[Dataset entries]

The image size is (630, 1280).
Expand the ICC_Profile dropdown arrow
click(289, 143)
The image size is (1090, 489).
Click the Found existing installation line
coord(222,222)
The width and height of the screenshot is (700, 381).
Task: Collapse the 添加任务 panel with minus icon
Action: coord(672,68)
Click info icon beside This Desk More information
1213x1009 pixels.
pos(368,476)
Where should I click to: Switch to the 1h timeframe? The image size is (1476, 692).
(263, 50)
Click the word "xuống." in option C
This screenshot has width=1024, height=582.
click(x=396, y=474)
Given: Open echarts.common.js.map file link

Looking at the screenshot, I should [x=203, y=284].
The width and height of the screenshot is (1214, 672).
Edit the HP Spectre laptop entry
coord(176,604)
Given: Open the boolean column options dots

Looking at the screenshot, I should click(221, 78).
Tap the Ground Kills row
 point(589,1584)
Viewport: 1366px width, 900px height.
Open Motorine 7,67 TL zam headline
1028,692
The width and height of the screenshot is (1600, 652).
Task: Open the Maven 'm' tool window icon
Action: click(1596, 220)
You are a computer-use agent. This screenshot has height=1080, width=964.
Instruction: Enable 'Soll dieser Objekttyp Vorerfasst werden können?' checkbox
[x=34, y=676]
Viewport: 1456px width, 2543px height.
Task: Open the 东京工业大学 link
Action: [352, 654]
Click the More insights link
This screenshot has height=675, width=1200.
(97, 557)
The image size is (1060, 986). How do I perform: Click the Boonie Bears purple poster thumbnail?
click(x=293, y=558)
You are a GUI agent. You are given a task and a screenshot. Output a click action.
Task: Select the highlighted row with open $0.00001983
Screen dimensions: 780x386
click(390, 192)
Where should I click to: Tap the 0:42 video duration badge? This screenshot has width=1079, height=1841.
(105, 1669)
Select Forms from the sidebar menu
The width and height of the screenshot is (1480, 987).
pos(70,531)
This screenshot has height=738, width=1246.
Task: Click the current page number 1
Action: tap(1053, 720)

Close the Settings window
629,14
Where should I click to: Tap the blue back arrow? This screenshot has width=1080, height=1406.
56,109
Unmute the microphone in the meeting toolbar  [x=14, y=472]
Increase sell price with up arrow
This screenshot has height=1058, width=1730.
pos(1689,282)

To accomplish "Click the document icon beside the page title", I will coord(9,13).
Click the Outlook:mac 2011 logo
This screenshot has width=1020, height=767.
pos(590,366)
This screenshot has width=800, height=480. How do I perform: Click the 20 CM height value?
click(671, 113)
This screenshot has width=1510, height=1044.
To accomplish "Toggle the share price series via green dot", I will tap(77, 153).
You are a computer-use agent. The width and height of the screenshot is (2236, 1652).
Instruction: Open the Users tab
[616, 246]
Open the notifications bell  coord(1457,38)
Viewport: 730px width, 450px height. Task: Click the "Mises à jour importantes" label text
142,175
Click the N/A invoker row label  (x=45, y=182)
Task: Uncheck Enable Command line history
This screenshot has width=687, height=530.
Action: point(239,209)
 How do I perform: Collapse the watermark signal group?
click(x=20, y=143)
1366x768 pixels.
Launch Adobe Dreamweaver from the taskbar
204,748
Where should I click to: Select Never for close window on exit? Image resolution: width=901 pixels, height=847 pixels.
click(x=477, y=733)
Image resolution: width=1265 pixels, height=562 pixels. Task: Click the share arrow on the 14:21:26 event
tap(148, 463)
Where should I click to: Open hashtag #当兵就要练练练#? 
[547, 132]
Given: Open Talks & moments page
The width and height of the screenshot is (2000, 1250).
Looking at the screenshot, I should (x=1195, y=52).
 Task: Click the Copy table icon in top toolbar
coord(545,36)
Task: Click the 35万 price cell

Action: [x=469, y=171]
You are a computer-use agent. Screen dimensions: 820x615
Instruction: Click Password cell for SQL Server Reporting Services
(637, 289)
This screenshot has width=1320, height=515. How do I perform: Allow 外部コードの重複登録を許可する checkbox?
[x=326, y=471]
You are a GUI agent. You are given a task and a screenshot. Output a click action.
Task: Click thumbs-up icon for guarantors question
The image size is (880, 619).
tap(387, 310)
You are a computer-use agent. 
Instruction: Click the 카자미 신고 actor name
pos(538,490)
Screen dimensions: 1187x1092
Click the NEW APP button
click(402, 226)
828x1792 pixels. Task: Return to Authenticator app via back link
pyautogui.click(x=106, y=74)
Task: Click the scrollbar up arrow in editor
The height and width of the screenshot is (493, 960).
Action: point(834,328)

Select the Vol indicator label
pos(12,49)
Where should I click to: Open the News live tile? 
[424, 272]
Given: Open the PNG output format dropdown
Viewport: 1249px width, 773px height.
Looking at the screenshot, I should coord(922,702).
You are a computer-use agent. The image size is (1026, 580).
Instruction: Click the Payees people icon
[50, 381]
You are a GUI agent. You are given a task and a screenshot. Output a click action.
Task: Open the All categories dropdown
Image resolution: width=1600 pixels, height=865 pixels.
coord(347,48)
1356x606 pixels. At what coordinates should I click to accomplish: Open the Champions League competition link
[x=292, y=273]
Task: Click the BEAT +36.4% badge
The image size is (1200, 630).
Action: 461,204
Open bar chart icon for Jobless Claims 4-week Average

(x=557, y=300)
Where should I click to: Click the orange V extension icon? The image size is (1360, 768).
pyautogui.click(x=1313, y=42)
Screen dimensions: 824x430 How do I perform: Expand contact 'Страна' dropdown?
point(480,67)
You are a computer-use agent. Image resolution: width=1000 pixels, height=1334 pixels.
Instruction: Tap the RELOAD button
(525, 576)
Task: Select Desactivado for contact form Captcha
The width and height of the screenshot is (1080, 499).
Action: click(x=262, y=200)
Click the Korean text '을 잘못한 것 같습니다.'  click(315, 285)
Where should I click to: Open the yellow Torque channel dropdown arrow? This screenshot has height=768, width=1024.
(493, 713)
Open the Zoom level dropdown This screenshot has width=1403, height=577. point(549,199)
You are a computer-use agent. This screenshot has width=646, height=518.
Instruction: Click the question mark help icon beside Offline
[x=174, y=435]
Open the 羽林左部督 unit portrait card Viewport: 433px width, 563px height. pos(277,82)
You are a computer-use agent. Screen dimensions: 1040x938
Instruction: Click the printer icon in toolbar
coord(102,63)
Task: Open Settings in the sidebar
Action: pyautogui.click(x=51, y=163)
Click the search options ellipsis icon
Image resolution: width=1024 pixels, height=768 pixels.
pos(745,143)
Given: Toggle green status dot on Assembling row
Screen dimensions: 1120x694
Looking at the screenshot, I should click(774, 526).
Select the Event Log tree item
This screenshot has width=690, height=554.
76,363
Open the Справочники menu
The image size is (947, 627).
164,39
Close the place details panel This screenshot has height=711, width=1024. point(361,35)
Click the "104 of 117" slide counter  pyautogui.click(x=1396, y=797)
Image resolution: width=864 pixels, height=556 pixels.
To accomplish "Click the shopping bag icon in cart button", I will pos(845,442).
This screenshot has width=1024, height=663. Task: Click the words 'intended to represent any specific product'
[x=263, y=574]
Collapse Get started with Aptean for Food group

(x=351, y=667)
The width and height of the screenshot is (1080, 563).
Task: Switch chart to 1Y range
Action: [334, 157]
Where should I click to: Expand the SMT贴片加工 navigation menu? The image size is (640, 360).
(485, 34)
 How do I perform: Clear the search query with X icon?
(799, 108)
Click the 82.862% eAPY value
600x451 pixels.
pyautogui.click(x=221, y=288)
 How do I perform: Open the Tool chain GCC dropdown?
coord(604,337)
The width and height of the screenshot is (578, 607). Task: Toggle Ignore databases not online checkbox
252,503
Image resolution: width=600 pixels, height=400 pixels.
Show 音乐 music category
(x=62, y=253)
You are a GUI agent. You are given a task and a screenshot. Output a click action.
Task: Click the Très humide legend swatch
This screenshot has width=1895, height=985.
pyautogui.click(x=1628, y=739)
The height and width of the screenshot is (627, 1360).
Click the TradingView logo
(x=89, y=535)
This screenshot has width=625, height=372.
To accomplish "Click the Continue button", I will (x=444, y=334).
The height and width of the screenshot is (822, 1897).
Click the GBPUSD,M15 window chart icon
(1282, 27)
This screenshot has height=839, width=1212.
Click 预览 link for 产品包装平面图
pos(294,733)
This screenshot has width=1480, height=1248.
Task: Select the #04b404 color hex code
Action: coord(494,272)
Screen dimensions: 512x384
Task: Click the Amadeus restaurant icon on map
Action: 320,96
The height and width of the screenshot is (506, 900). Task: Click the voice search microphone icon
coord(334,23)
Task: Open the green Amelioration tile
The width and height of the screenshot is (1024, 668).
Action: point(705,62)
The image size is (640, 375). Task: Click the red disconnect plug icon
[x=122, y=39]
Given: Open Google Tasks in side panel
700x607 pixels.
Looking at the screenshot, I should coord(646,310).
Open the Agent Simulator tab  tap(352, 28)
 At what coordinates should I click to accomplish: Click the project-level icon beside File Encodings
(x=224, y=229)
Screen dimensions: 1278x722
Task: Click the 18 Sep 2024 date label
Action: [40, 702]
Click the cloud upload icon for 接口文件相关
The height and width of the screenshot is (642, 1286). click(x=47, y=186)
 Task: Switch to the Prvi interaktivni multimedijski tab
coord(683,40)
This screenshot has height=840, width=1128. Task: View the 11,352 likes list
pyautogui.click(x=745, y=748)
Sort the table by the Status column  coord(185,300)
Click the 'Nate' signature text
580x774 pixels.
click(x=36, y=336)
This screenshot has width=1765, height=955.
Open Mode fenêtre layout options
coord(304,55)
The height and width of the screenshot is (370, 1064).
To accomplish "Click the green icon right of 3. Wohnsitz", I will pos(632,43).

To do – Whenever the string "computer" turns up in a line of the data, copy that line.

Result of the task –
You are a computer-use agent. This screenshot has height=1080, width=964.
You are a computer-use agent. The width and height of the screenshot is (2236, 1652).
You are a computer-use agent. Screen dimensions: 820x615
You are a computer-use agent. 
You are a computer-use agent. The image size is (1026, 580).
You are a computer-use agent. Image resolution: width=1000 pixels, height=1334 pixels.
You are a computer-use agent. This screenshot has width=646, height=518.
You are a computer-use agent. Screen dimensions: 1040x938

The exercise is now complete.